For instance, they placed a talking telephone in the center. Kids flocked to the toy – then quickly abandoned it. “The telephone kind of did their playing,” he says. “It talked.”

His team ultimately concluded that “simpler, basic” toys like blocks inspired “high-quality play.”

So that seems like a good rule of thumb. Want to get a kid something they’ll actually play with? Avoid just about anything they’d pick out for themselves.

Suzanne Gaskins, a cultural developmental psychologist, says it’s only in the past 50 years that we’ve started accumulating piles of toys. As she compared families in America with those in other societies, a couple of observations stood out. One is that our kids are less engaged in the adult world – regularly helping prepare food, say, or care for a household – and more focused on the kid-centric universe we’ve constructed to “maximize their development.”

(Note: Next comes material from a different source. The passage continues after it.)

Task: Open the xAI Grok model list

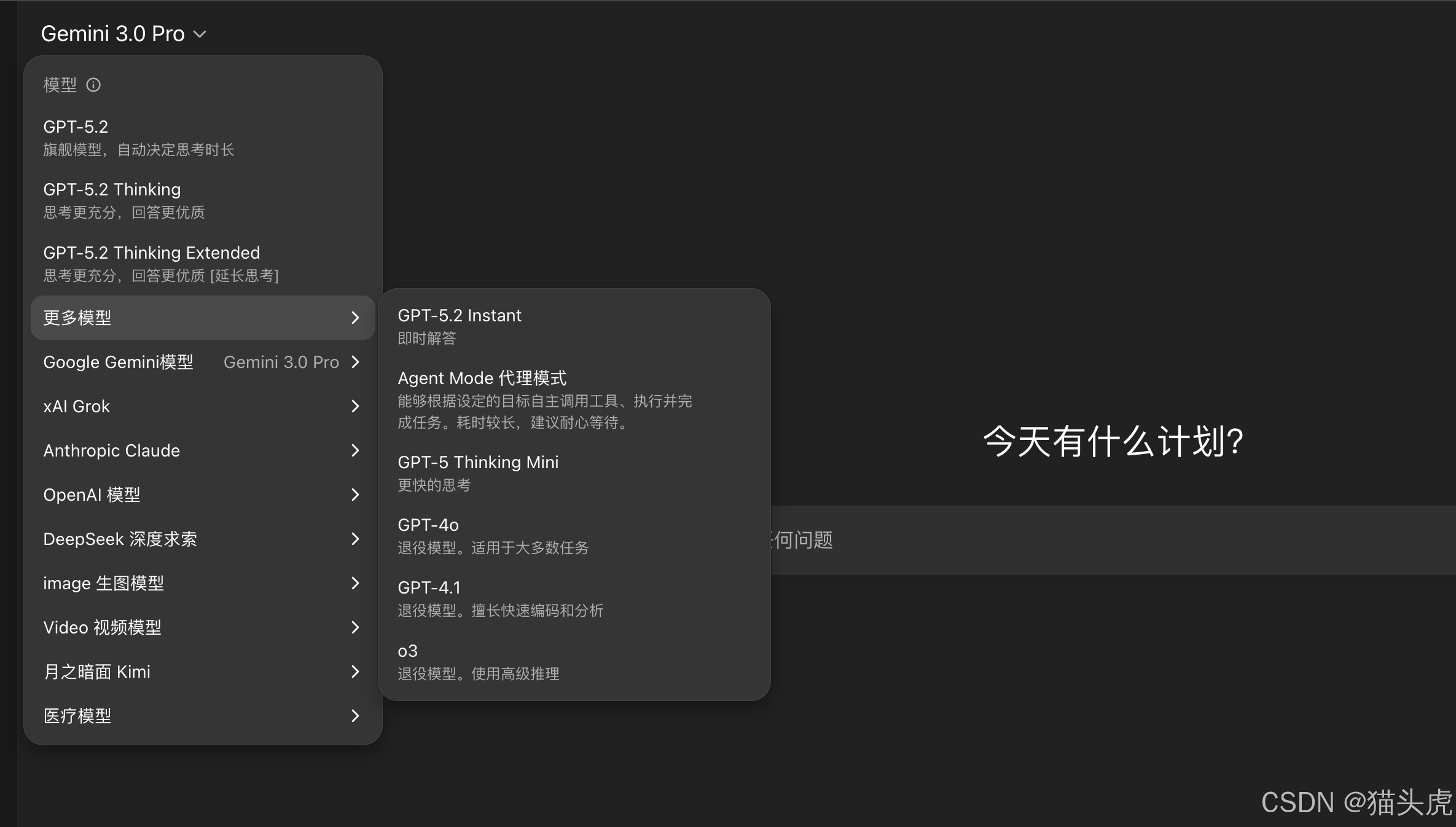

Also, our objectives are different. “The first goal for American parents is to let their kids be happy,” Gaskins says. “And not just happy in a contented sense, but happy in an active, almost hysterically happy sense.”

For Mayan parents, by contrast, the “primary goal is that the kid is even-keeled – not particularly happy, not particularly sad.”

Gaskins’s findings shaped her own thinking as a parent and grandparent in one major way: “It helped me be a little more suspicious,” she says, “of the pure robbery that goes on with toys.” (See: the Russian-nesting-doll-style toys that are now everywhere. Plastic eggs that open to reveal another package and then another and another. All of it leading to a two-inch trinket that will inevitably be swallowed by a vacuum cleaner while the mountain of detritus lives in a landfill for all of eternity.)

I suppose part of our problem is that it’s hard to predict which toys will become beloved. I started a version of this essay months ago but abandoned it when one of our kids was given a set of Pokémon figurines and … played with them. That lasted only a few weeks, but it was real. And it made me wonder why we can’t treat toys like library books – things that we share but don’t necessarily own, and that live in a place open to all.

It’s not that I think we should banish toys from our homes. I’m just suggesting we consider the possibility of consuming fewer. An interesting study published in the scientific journal Infant Behavior and Development found that having more toys around “reduced quality of toddlers’ play” and that the presence of fewer toys may help young kids “focus better and play more creatively.”

We know kids need play. So maybe we focus on giving them that. Over Thanksgiving, the wife of my husband’s cousin folded and colored paper airplanes with our 5-year-old for hours. Hours.

No toy on a shelf is better than that.